Dataset Start Marker
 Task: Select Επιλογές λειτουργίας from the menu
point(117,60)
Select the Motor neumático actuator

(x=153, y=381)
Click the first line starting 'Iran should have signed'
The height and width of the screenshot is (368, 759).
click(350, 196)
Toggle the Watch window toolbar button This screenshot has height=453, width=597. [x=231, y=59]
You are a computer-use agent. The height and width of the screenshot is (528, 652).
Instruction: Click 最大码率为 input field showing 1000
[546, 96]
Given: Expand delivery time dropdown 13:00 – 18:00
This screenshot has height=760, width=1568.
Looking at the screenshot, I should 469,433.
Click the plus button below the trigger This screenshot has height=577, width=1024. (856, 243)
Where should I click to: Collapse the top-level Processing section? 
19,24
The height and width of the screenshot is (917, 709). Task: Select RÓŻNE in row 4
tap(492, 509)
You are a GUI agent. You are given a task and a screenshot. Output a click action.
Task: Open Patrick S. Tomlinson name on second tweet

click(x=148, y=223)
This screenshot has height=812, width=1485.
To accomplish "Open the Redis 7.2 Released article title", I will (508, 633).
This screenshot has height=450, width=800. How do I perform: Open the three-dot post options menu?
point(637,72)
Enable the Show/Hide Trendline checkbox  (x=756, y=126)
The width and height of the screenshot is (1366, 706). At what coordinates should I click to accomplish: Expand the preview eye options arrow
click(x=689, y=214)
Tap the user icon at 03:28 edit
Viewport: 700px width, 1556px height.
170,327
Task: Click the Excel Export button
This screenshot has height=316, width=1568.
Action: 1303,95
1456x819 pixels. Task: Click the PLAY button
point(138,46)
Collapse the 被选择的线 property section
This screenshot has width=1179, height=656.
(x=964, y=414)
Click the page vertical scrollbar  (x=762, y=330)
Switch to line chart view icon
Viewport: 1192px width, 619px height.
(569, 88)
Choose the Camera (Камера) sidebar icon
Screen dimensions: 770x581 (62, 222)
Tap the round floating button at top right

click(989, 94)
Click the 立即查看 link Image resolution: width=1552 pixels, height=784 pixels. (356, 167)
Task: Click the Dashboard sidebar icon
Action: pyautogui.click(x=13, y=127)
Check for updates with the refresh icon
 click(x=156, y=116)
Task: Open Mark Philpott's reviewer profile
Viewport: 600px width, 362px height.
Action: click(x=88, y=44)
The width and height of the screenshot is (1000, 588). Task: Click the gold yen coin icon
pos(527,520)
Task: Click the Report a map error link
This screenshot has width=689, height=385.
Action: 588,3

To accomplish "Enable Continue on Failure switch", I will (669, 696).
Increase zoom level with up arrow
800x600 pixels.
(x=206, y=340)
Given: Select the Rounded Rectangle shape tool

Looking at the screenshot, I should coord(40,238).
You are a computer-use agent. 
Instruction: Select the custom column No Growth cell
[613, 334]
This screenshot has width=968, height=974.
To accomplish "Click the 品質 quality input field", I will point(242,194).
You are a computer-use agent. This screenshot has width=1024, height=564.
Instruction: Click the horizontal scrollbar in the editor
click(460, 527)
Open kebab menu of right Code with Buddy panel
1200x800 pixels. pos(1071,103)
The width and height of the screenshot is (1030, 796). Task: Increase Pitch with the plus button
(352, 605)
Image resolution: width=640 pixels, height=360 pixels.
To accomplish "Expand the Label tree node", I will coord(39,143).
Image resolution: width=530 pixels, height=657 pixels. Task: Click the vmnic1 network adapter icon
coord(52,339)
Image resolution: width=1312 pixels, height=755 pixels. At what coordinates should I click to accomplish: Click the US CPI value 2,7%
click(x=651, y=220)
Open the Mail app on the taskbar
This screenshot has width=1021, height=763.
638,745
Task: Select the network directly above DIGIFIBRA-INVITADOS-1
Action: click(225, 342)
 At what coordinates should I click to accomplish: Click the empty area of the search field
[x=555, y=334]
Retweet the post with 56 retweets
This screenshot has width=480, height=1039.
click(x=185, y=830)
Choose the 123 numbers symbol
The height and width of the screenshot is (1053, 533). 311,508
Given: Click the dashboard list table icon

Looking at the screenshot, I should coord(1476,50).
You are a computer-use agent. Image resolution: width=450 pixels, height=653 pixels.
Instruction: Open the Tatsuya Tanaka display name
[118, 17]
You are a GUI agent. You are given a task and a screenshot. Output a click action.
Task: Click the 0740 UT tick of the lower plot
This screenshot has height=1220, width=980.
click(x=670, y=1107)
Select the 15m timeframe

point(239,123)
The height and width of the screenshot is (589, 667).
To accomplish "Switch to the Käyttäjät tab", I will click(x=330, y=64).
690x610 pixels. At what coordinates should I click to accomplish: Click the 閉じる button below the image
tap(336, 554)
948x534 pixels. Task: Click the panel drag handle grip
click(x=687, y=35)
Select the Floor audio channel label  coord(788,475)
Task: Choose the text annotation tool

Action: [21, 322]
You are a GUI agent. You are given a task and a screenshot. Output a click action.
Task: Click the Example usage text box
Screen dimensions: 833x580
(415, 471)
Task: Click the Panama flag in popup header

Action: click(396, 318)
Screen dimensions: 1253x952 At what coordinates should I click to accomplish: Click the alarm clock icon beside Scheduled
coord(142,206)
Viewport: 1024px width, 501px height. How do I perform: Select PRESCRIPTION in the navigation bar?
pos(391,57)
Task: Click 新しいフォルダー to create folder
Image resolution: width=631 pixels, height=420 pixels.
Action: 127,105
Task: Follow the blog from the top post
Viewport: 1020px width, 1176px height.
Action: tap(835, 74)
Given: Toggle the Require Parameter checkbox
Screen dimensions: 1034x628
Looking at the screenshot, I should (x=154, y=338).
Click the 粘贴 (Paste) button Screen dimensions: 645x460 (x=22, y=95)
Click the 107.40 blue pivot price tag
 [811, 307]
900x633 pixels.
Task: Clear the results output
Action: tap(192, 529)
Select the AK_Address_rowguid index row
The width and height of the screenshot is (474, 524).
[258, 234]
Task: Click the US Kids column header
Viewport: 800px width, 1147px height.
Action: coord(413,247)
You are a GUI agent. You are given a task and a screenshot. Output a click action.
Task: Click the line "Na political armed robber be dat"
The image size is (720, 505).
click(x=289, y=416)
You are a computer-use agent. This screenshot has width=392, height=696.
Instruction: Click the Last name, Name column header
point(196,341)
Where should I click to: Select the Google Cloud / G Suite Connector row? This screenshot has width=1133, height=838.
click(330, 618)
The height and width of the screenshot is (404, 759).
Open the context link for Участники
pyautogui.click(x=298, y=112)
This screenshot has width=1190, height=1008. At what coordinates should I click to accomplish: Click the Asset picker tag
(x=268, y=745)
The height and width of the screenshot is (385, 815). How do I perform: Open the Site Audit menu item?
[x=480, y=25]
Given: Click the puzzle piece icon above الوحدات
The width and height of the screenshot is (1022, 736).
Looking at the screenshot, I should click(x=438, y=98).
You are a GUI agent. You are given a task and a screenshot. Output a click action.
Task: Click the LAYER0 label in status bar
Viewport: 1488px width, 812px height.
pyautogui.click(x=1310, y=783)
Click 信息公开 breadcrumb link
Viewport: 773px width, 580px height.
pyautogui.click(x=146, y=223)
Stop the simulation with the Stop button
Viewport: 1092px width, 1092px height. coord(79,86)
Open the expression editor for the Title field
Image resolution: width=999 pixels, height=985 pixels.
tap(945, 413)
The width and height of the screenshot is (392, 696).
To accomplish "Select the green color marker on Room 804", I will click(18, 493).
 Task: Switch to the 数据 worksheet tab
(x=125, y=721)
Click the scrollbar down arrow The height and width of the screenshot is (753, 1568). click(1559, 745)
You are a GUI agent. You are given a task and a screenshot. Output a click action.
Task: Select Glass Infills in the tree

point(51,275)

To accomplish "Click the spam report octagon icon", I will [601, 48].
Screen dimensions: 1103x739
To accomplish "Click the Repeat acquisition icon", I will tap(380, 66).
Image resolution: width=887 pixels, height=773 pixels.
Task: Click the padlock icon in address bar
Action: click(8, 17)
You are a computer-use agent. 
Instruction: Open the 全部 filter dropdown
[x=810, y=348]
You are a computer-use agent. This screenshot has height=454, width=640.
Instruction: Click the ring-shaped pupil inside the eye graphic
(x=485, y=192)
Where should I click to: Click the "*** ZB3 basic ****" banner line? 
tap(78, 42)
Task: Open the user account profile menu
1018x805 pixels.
Dataset End Marker
[Exercise]
From the listing above, copy every line where the string "Toggle" is found.

[Task response]
Toggle the Watch window toolbar button This screenshot has height=453, width=597. [x=231, y=59]
Given: Toggle the Require Parameter checkbox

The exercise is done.